## What you need to do
• 1. In the thread on JASO FD 2-stroke oil, which Stihl saw is paulr44 working on?
• 2. Continue the forum thread on JASO FD 2-stroke oil from the point where it stops.

## Excerpted passage
%%

# JASO FD 2-stroke oil



## shortlid (May 9, 2005)

I have a early '90's 264F Olympyc Chain Saw and a late '80's Sachs-Dolmar BC-330 that both state 32:1 two stroke mix. Now I just bought a Backpack leaf blower that can use JASO FD synthetic oild at 50:1. Can I safely run the JASO FD ol at 50:1 in the two older units that state 32:1 mix?


----------



## paulr44 (Oct 14, 2008)

We run 50:1 in things going back to the late 70's, but there is a cutoff I'm told, just don't remember the year. Think it was around '69/'70. Also outboards are excluded - they have always had their own requirements. Am working on a Stihl 041AVEQ - which they were making around 1968 and it runs on 50:1 okay - but with Stihl mix oil, which seems to be a little richer than others I've seen (darker in color when mixed).


----------



## shortlid (May 9, 2005)

Good info, the saw does have 32:1 stamped on the fuel cap so does the Sachs?


----------



## Stromzilla (Apr 6, 2009)

shortlid said:


> I have a early '90's 264F Olympyc Chain Saw and a late '80's Sachs-Dolmar BC-330 that both state 32:1 two stroke mix. Now I just bought a Backpack leaf blower that can use JASO FD synthetic oild at 50:1. Can I safely run the JASO FD ol at 50:1 in the two older units that state 32:1 mix?

%%

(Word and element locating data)
%%

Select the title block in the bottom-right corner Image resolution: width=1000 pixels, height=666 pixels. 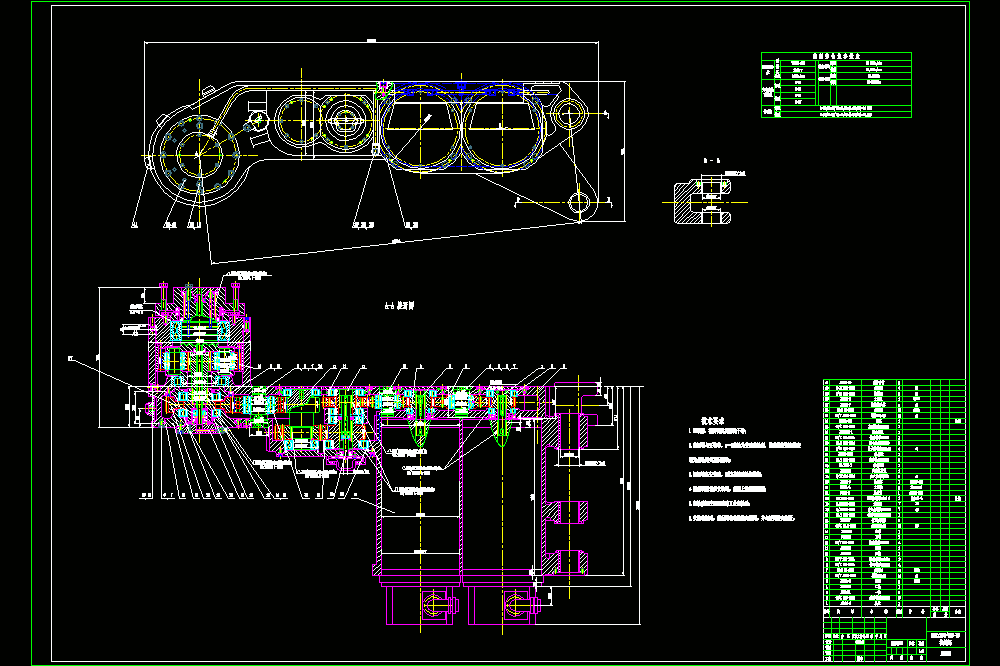[x=894, y=639]
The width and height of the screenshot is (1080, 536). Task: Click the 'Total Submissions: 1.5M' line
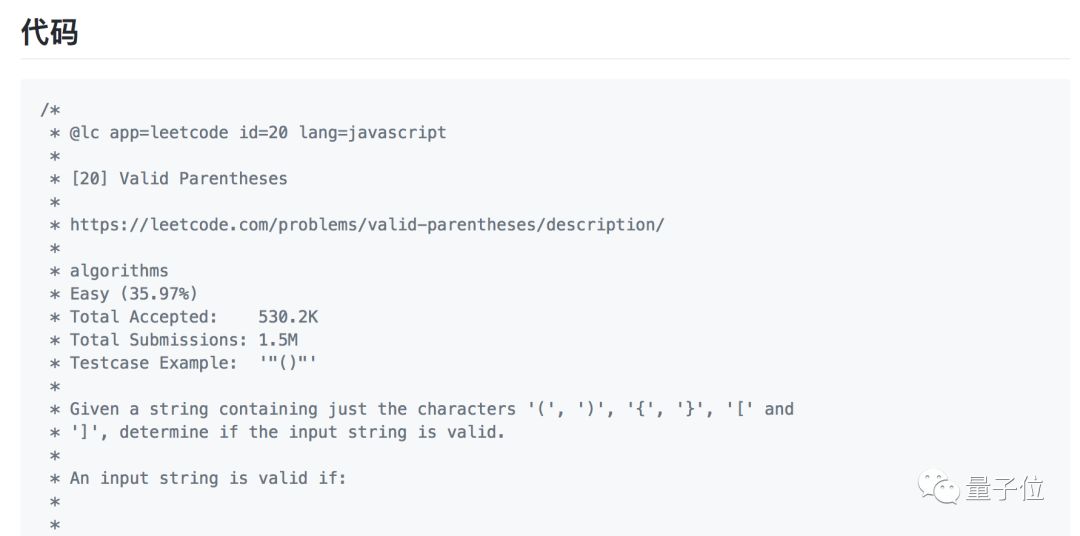point(183,339)
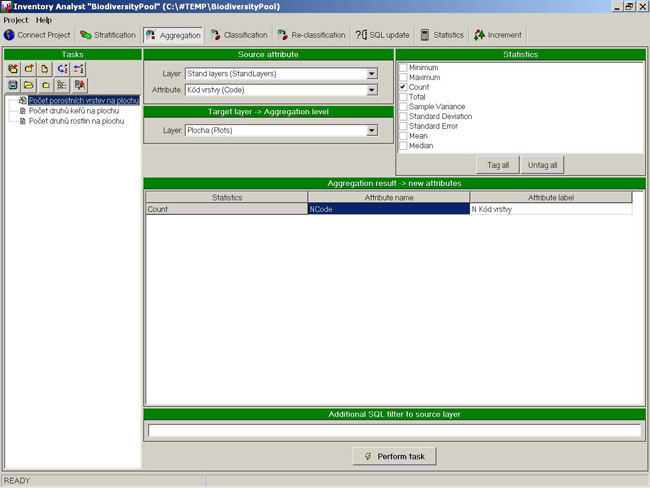Tick the Standard Deviation checkbox

[x=403, y=117]
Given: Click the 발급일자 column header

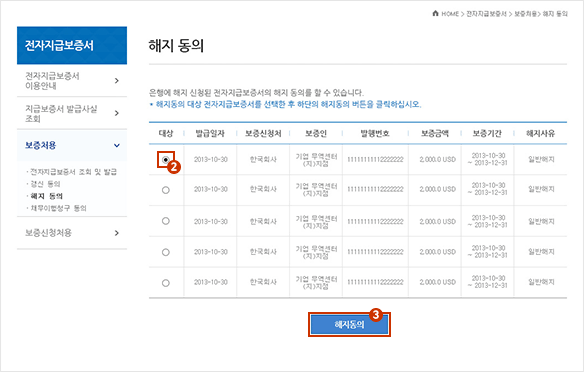Looking at the screenshot, I should (x=210, y=133).
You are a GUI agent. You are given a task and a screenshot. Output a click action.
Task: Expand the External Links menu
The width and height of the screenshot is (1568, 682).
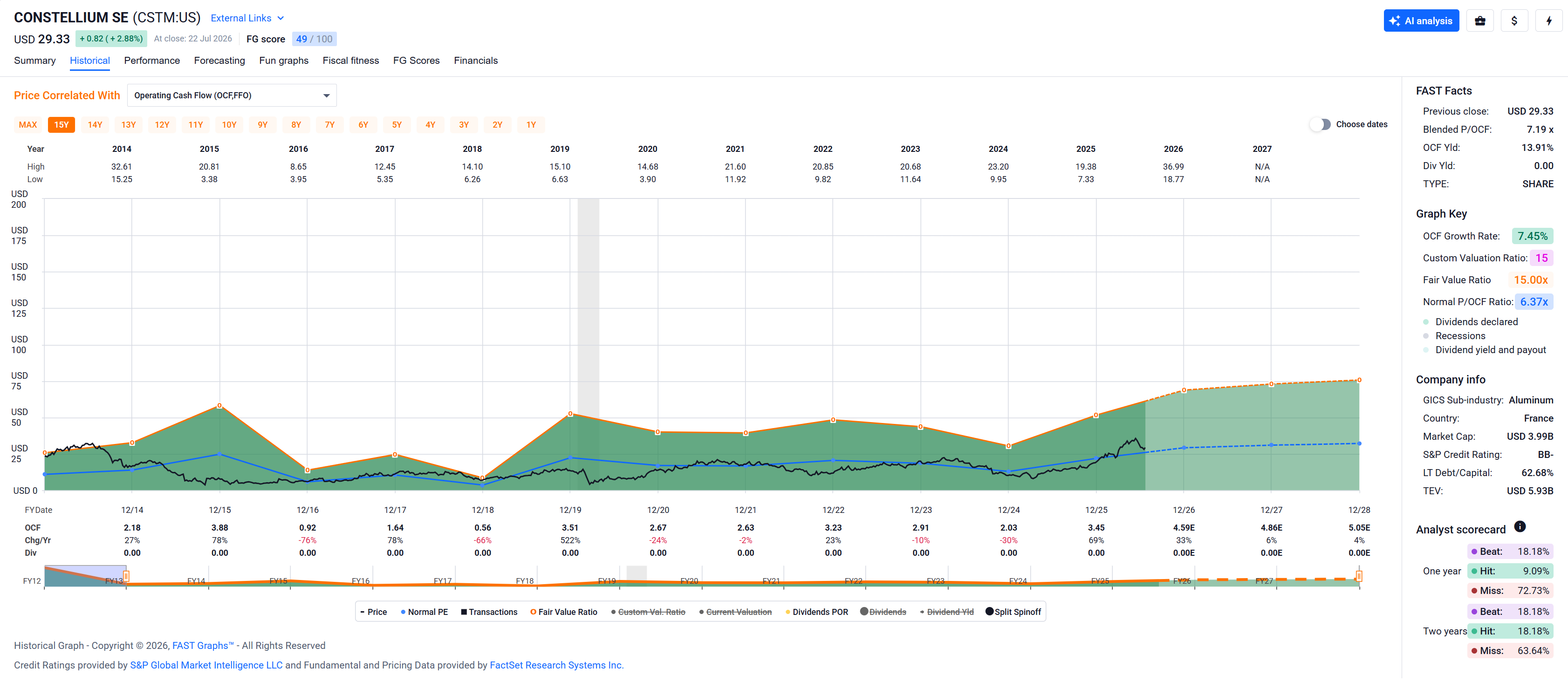[247, 18]
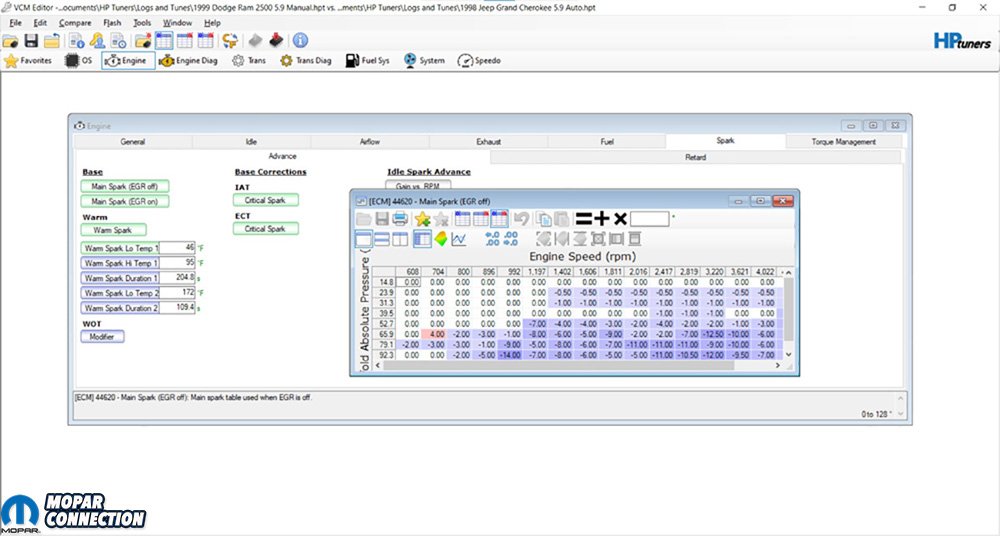1000x536 pixels.
Task: Open the Fuel Sys section
Action: [368, 61]
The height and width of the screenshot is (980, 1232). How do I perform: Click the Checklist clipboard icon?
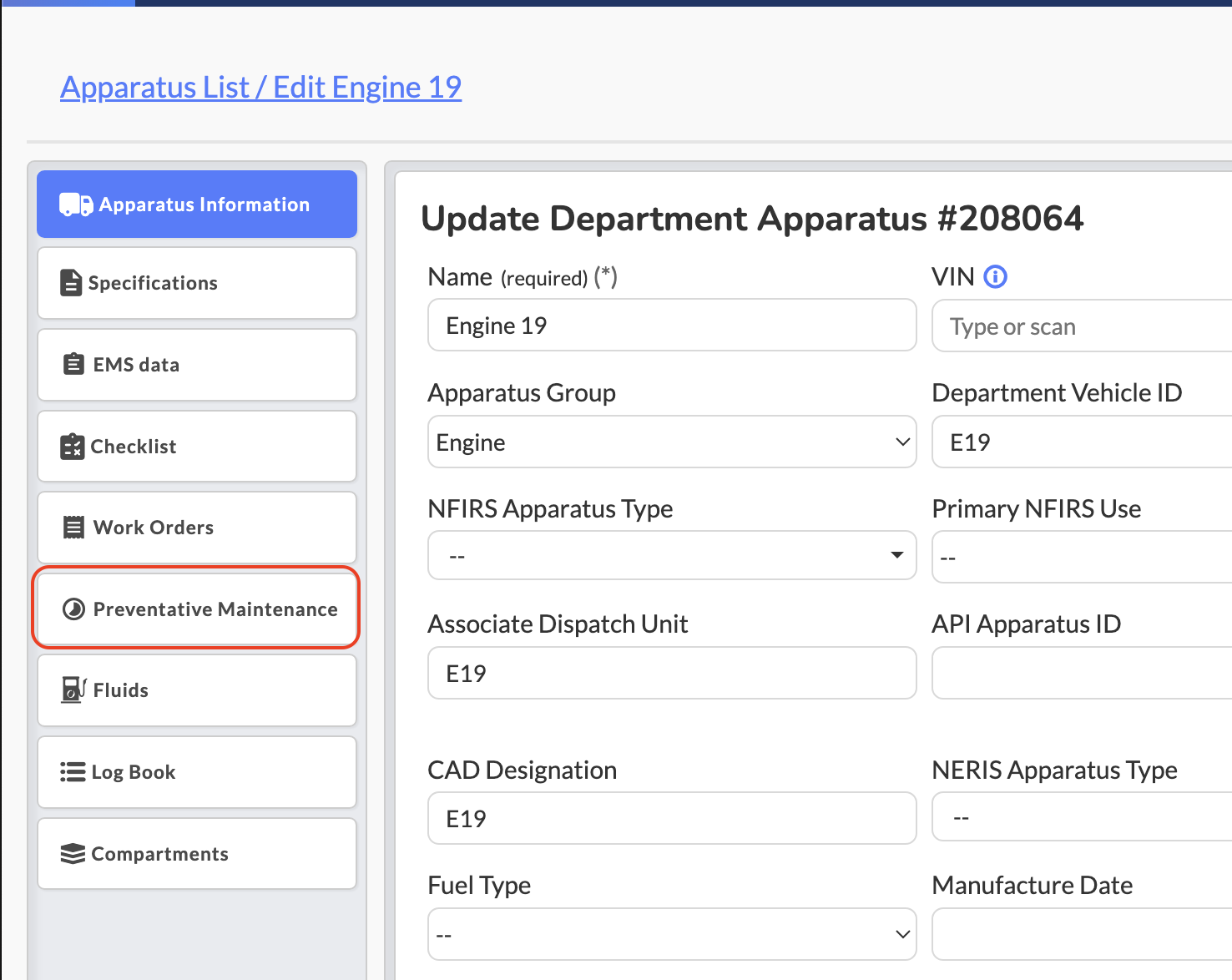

%%

## Task answers
• 1. A Stihl 041AVEQ.

• 2.
You will not have any problems running your newer JASO at 50:1 ratio in any 2-stroke. That oil was designed to run at that ratio for all 2-cycle engines. Remember that the capability of an oil to protect is based off of key criteria such as film strength, flash point, etc. Over the years the newer specifications have improved allowing us to thin our oils down (increase the ratios). Case in point: Amsoil Saber 100:1. There's not a single 2-stroke in my barn that calls for 100:1 and yet I run it day in and day out at 100:1. Why? Because the oil was designed to run at that ratio. I've been running all my pre-mix 2-cycles at 100:1 for 5 years without a single issue. And I would have no problem running it in any old 2-stroke at 100:1, again because the oil was designed to do it's job at that ratio. I've seen really old 2-strokes call out 16:1, 20:1, but remember back then they didn't have the hi-tech lubrication that we have today. Those old oil specifications were pretty weak by today's standards. Now try this in reverse meaning if you were to run yesterday's oils at today's ratios I will guarantee you that you will have engine burn-downs. Yesterday's oils can't even compare to today's oils, especially your good synthetics. Zilla.


----------



## paulr44 (Oct 14, 2008)

He has a valid point - mix oil originally was 40 weight. If you were in some remote region, or the Amazon, you can get 40W a lot easier and that's what the orig. mix ratios were for.


----------



## Cmarti (Feb 18, 2009)

I have run Stihl Ultra Syn at 50:1 in all my two cycle including one homelite saw from the 70's.With no known problems.

The only problem I ever had was in a Lawn Boy, that calls for a TCW3 oil. I am still not sure if it was the oil, or dust in the air filter/ Carb, but the mower knocked and surged 15minutes into the run coming out of witner storage.. I cleaned the air filter and a shot of seafoam into the carb and went back to 32:1 TCW3. I have not had the guts to try the 50:1 again in the Lawn Boy.


----------



## geogrubb (Jul 28, 2006)

Cmarti;
I have a 79 model 4501 Lawnboy and I don't think the old Lawnboy OMC engines qualify for any test, they are mystery motors, they would run ok using bacon grease, my ex liked to mow the lawn(go figure) and didn't know the difference in 2-cycle and 4-cycle oil so when the 2-cycle oil was gone she just used whatever was on the garage shelf for her mix, I didn't realize it until I happened to watch her mix some fuel one day and of course she never measured anything either and yes it will still run. Have a good one. Geo


----------



## shortlid (May 9, 2005)

Bought Amsoil Pro full synthetic it iis JASO FD approved. Doing 50:1 on everything now so far so good!


----------



## Deathrite (May 21, 2009)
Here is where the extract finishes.